La cloche de l'église frappa quatre coups. Le jour commençait à ce confondre avec la nuit. Le voyageur passa devant le pensionnat de l'Alice. L'hiver, une vingtaine de jeunes filles venaient de Suisse alémanique pour apprendre le français. On les voyaient parfois se promener dans le village, on les côtoyait tous les dimanches au culte. Une seule fenêtre était éclairée dans la grande bâtisse, en ce vendredi 24 décembre. Le pensionnat était fermé. Les pensionnaires avaient rejoint leur famille, en Suisse centrale ou orientale. Pendant deux semaines, elles renoueront avec leur dialecte, uranais, schwitzois  ou appenzellois. 
-Bonjour Martha
-T'es qui toi?
-Aline, la petite fille d'Adrienne
-Mais, je ne t'avais pas reconnue, avec ce manteau, ces bottes et cette besace.
-j'ai bien chaud.
-Tu n'est pas venue avec l'autobus. Il est pas encore cinq heures.
-je suis montée à pied, depuis Le Landeron
Elle aimait l'endroit juste au-dessus du Landeron, entre les vignes et la forêt. C'est là que viennent mourir les dernières garrigues.  Aujourd'hui, la neige amortissait les sons et donnait au paysage un air vaporeux. Le paysage qui, à la belle saison, permet de voir les trois lacs, ne ne laissait entrevoir qu'un morceau du lac de Bienne et la bande de terre qui fait de l'île Saint-Pierre une presqu'île. Avant la correction des eaux du Jura, c'était une île. Jean-Jacques Rousseau, chassé de partout, y avait trouvé refuge pendant quelques semaine. 

- je dois passer à la poste. Bon Noël, Martha
-Bon Noël, Aline
La poste était en face du café du commerce et d'un magasin où l'on trouvait les denrées principales et les bouteille de gaz. A deux pas de la poste se trouvait une des six fontaine du village; la plus récente, installée pendant la 1ère guerre mondiale. Seule, celle du bas du village avait encore sa fonction originelle, abreuver le bétail. En hiver, quant les vaches restent à l'écurie, on pouvait voir les bovins du Camille boire à la fontaine, soir et matin.

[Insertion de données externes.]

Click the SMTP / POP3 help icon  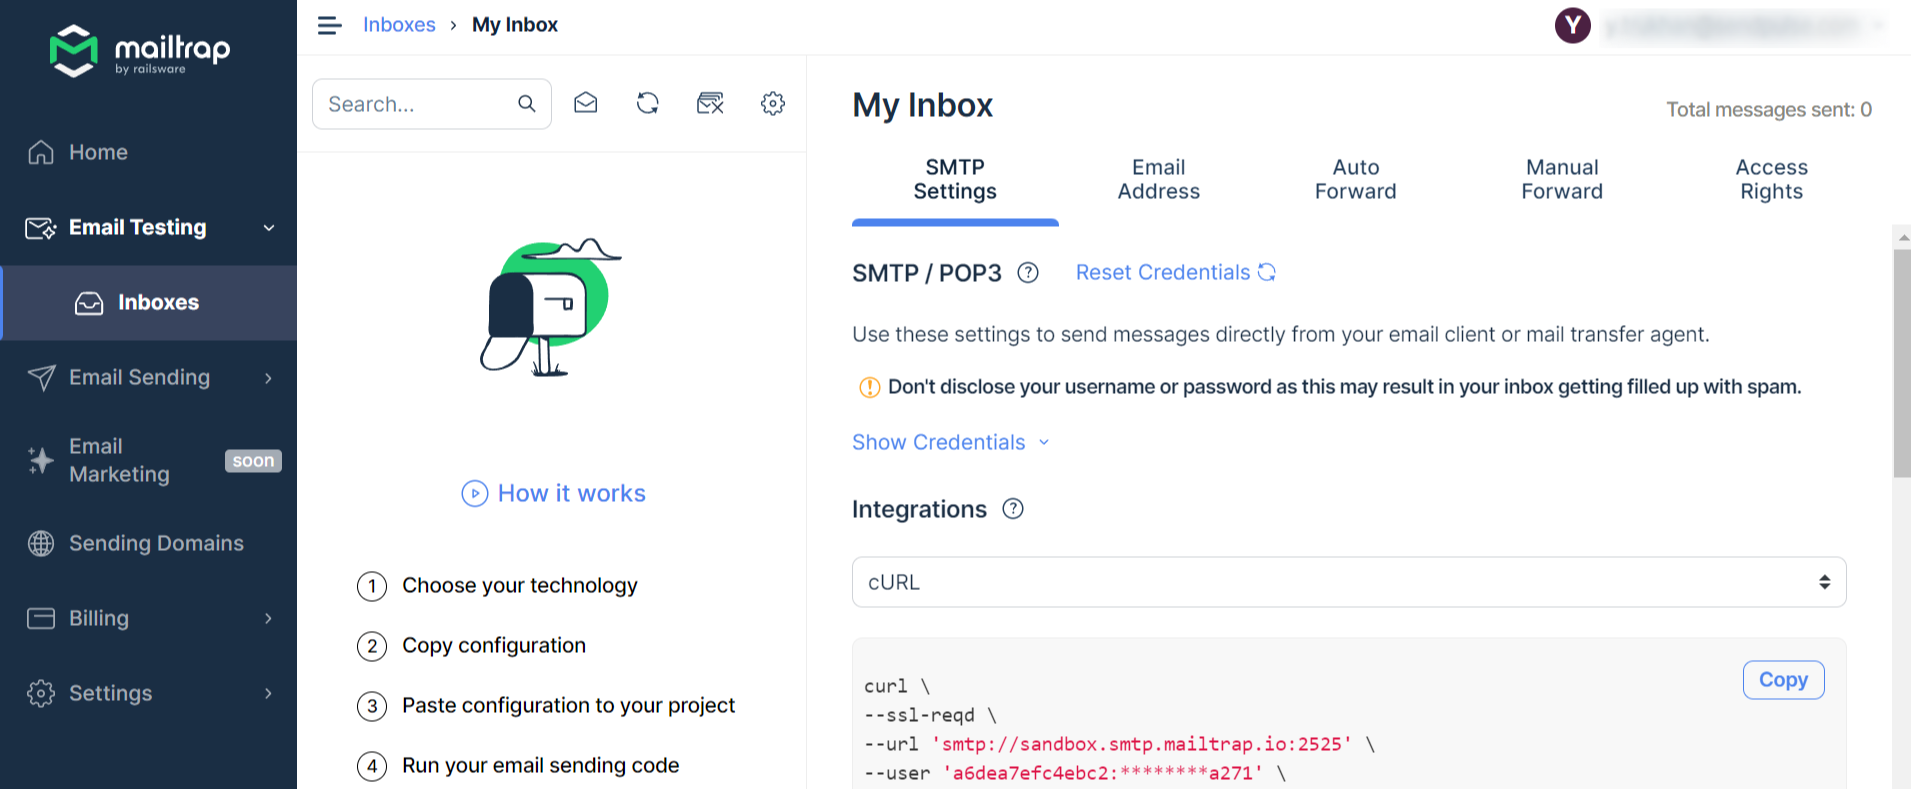[1028, 273]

-Salut, Willy, je voudrais des timbres pour ces deux lettres. C'est pour le Canada, par avion.
-Tu es toujours à Lugano?
-Oui.
Dans la besace d'Aline ouverte devant le guichet, on distinguait de petits paquets cadeau et un roman paru en 1903, Le régent de Lignières d'Oscar Huguenin. 
Elle paya les affranchissements discuta quelques instants avec le buraliste et sorti.  Il neigeait de plus belle. Elle était heureuse, elle aimait la neige à Noël. Elle passa à la boulangerie. 
-Bonjour Ilda.
-Eh! Bonjour, bonjour.
-Il y a quelque chose à prendre?
-Oui, c'est préparé. Tu seras là demain soir?
-Oui, bien sur!
Demain soir, à huit heures les cloches du temple sonneront à toute volée pour le culte de Noël. La grand-mère d'Aline tiendra l'orgue, les enfants de l'école du dimanche joueront le mystère de Noël. Les anciens d'églises allumeront les bougies qui orneront un immense sapin dressé près de la chair. Le temple sera plein à craquer. 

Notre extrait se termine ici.